» Task requirements: Compute how many lines in the data below hold the word "This", then report that number with nothing else.

---------- Dataset

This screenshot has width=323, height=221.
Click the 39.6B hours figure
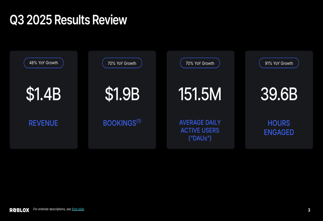pyautogui.click(x=279, y=94)
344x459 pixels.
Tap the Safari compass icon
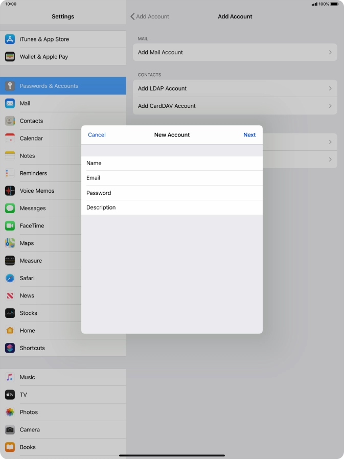10,278
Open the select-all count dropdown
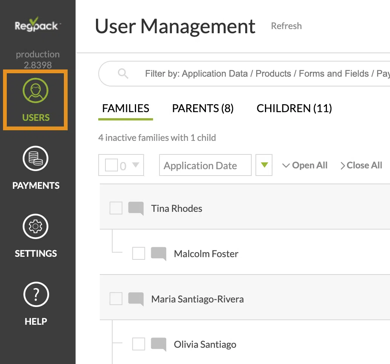 (135, 165)
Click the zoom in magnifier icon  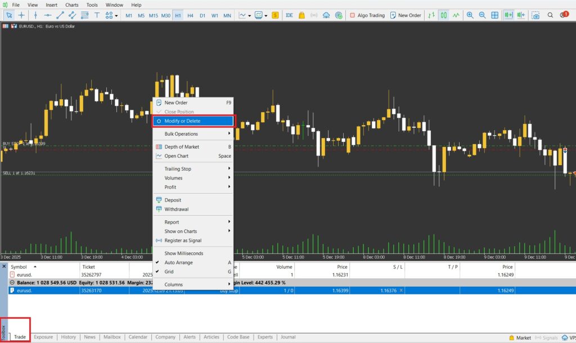click(x=470, y=15)
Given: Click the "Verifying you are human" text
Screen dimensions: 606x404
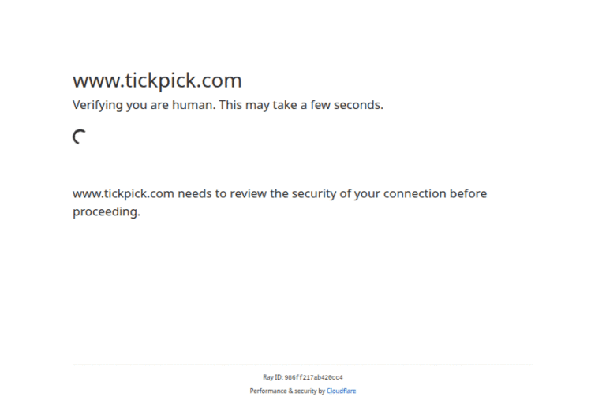Looking at the screenshot, I should pos(144,105).
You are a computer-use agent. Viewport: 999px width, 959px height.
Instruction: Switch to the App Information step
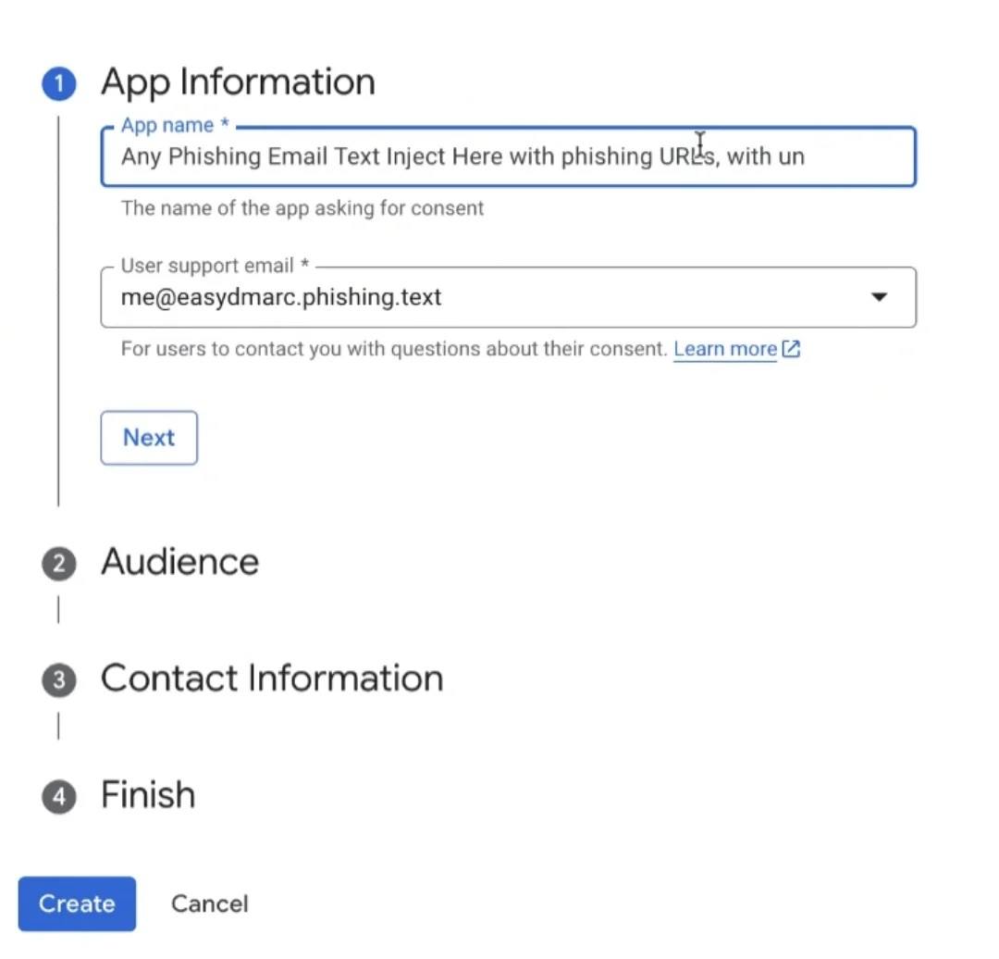[x=237, y=81]
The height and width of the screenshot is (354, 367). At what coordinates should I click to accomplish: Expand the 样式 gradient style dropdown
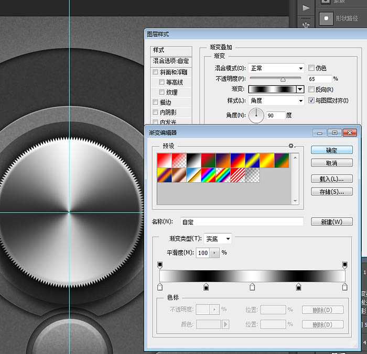[x=276, y=100]
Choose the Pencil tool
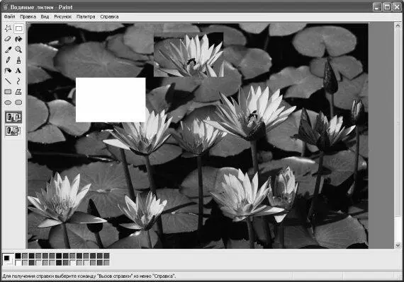Viewport: 404px width, 282px height. (x=8, y=60)
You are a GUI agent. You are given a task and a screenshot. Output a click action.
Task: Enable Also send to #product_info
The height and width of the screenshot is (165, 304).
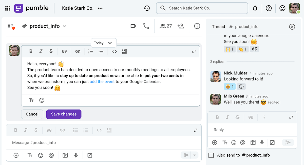(211, 155)
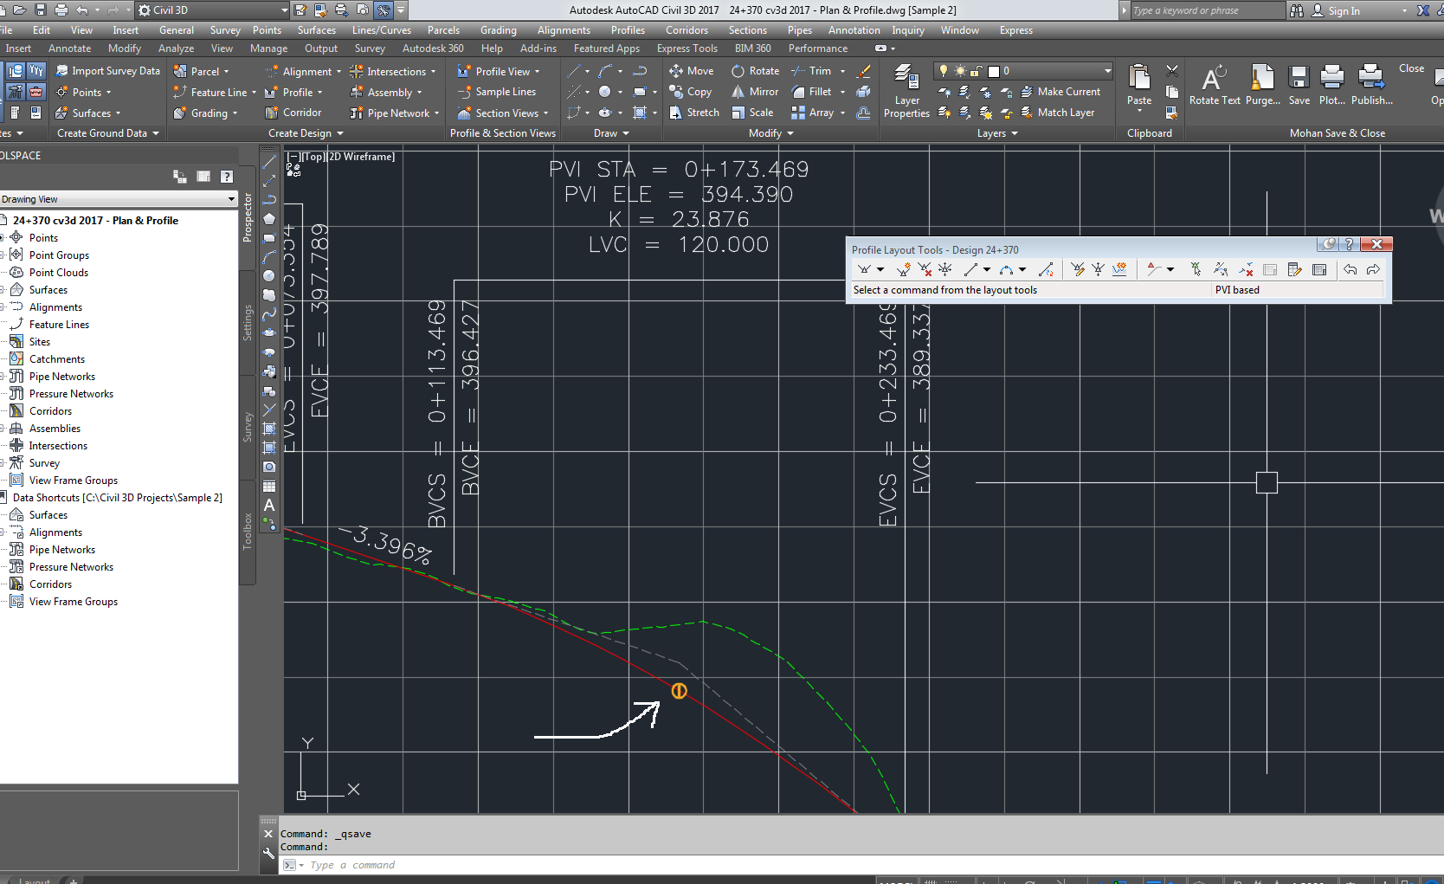Expand the Civil 3D workspace dropdown
Viewport: 1444px width, 884px height.
284,10
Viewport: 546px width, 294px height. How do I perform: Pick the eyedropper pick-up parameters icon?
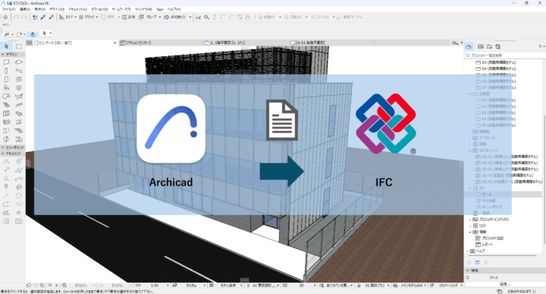(43, 17)
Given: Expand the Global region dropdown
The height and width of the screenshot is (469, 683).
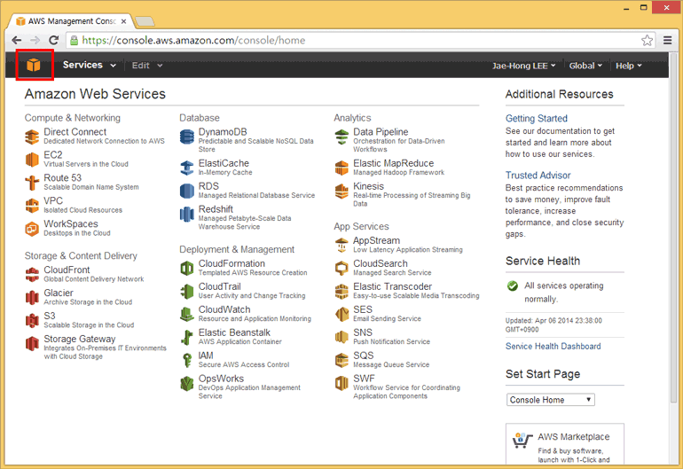Looking at the screenshot, I should pos(585,66).
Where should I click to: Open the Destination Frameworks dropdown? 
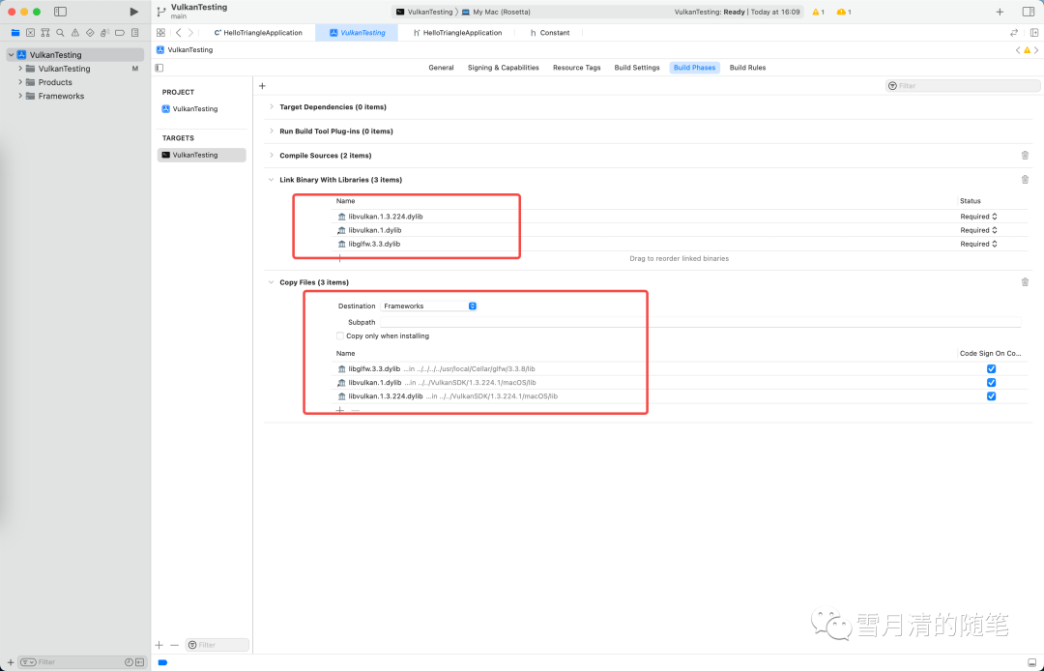point(428,306)
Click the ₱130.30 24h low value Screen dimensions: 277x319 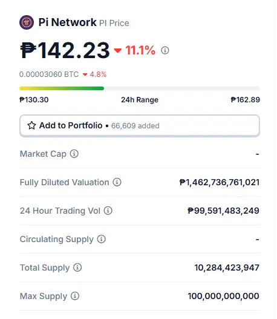[x=34, y=100]
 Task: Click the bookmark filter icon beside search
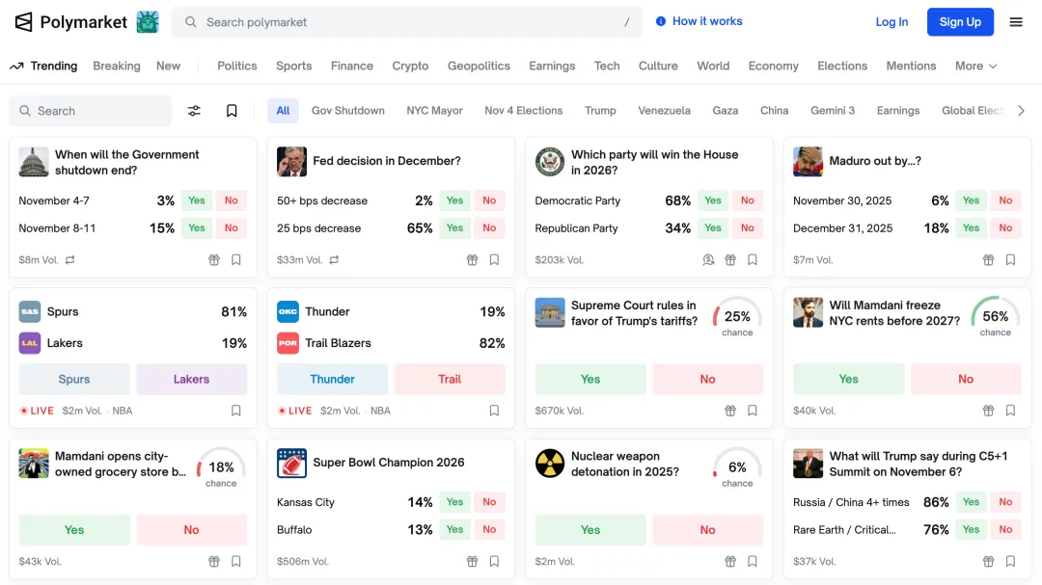232,111
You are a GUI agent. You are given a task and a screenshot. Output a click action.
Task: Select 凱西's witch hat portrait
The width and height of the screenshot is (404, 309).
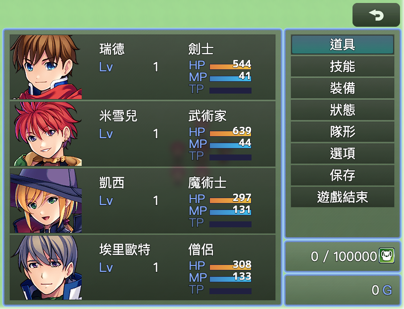[x=46, y=201]
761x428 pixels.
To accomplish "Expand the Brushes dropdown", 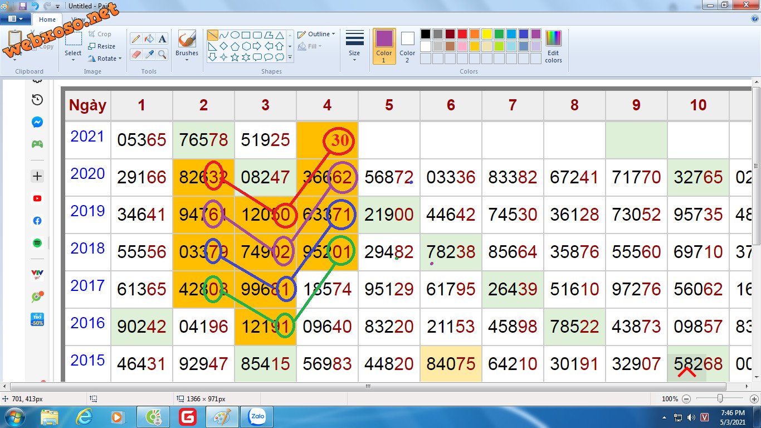I will tap(187, 59).
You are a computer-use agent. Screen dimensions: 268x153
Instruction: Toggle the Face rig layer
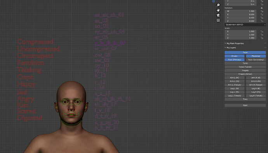pyautogui.click(x=245, y=53)
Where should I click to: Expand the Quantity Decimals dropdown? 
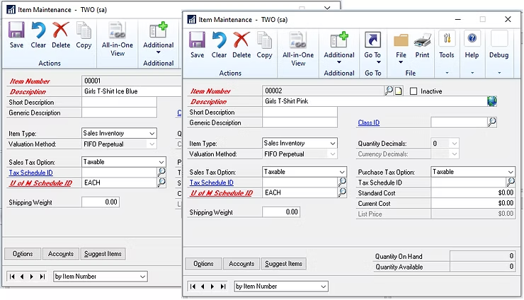455,144
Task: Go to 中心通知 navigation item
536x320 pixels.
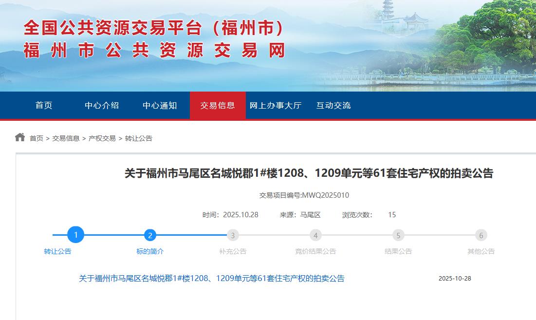Action: point(160,105)
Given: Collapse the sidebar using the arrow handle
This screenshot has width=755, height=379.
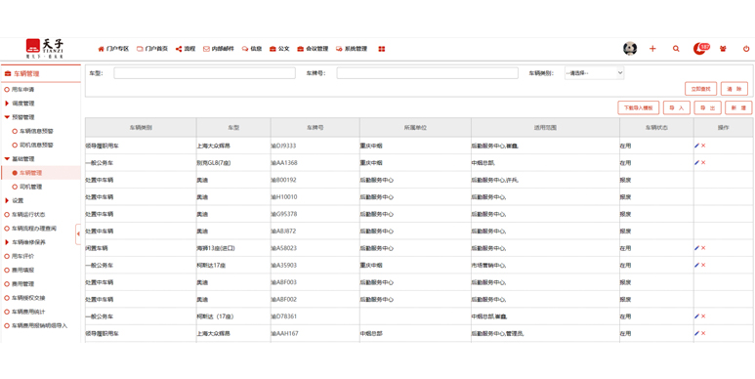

--------------------

» Response to the exercise: 2